I had an Ender 3 Pro, and it was also very finicky, ~18 months ago I replaced it with a Bambu P1S and that thing is just a (nearly) fire and forget machine. I've been super happy with it. In the 18 months I've had it, I've probably gone through 10-20 rolls of filament, in the 4 years I had the Ender I went through maybe 3-4 (because every time I wanted to print something I knew I'd have to spend an hour fiddling with it). A coworker has the Ender 3 though and his has been reliable, so it seems YMMV.

gambiting 10 hours ago | parent [-]

Ha, another Ender survivor here. I had the Ender 5 Pro for a few years, recently bought a Bambu H2D and it's like going from a bicycle to a car with heated steering wheel. It "just works" (it still has the classic 3D printing problems of edges of the print lifting up etc, but that's not the printer's fault). Vast majority of the time it just works.
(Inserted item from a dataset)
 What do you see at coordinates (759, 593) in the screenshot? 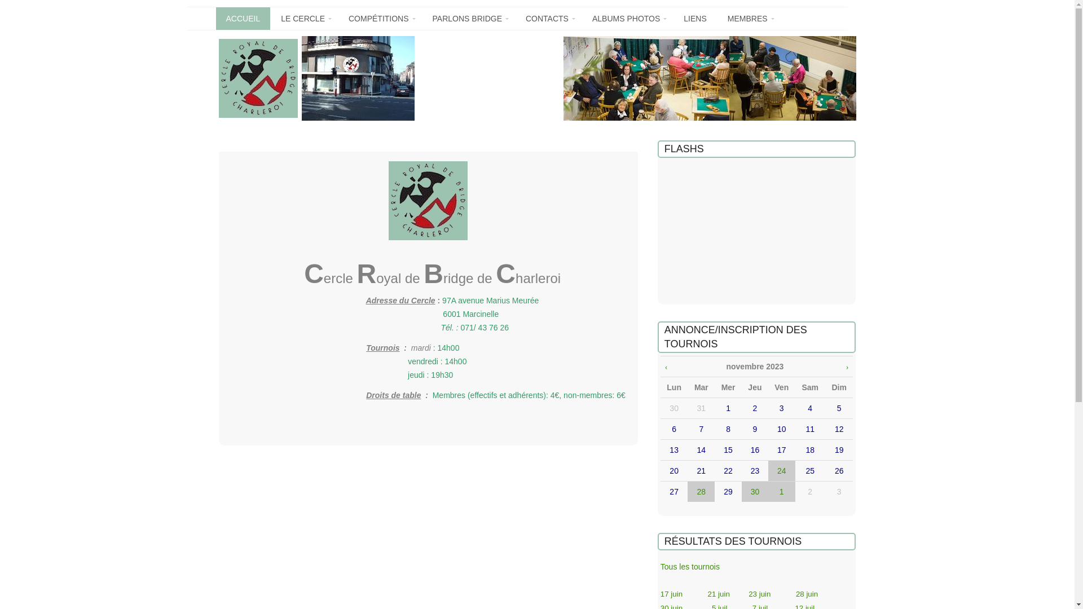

hagbard_c 6 hours ago | parent [-]

Which problems did you have with the Ender apart from the mentioned classic 3D printing problems? As I mentioned in an earlier comment I'm using one of these machines without too much trouble after fixing the mistakes made by a previous owner. I did put more capable firmware on the thing which improved printing speed - especially in the preparation phase - and to a lesser extent quality but even with the stock firmware it performed well enough with PETG and some complex models after dialing in the temperatures, distances and speeds to the somewhat odd filaments I use. I can send code directly to the printer, no SD card needed, I can follow printing progress in a browser and I don't send a single bit of information to the Creality mothership while doing so. The same is probably harder - but maybe not impossible, I haven't looked into this yet - with Bambu printers?

gambiting 5 hours ago | parent [-]

>>Which problems did you have with the Ender apart from the mentioned classic 3D printing problems?

The kind of problems that could only be solved with a rather embarrasing amount of tuning every time I switched filament types or speeds or the temperature in my garage changed etc etc etc. Things that basically meant that every time I wanted to introduce any change I needed to print a new flow tower, new bridging tower, new temperature tower, the bed levelling took a huge amount of effort to install BL touch on it but it still worked....when it wanted to, with parts of the first layer being too close scraping the bed and others being far enough to not stick.

Don't get me wrong - the Ender 5 could print as well as the H2D can, absolutely. But it would need 10 test prints and me pulling my hair out first to get to the same level of quality - which I have done, repeatedly, but I just lost the appetite for the tinkering. With the H2D I click print and the machine calibrates itself so well I actually feel bad for anyone who only ever experienced this and never had to sit down calibrating extruder steps or flow rates manually. (yes, old man yelling at clouds).

>>and I don't send a single bit of information to the Creality mothership while doing so. The same is probably harder - but maybe not impossible, I haven't looked into this yet - with Bambu printers?

Bambu printers, even with the most recent firmware allow Home Assist integration where you can monitor all print parameters remotely. But to be completely honest with you - I did go through a phase where I cared about stuff like this, now I just want it to work and be more like my dishwasher than like my bike, I want to tinker with the bike but my 3D printer should "just" work.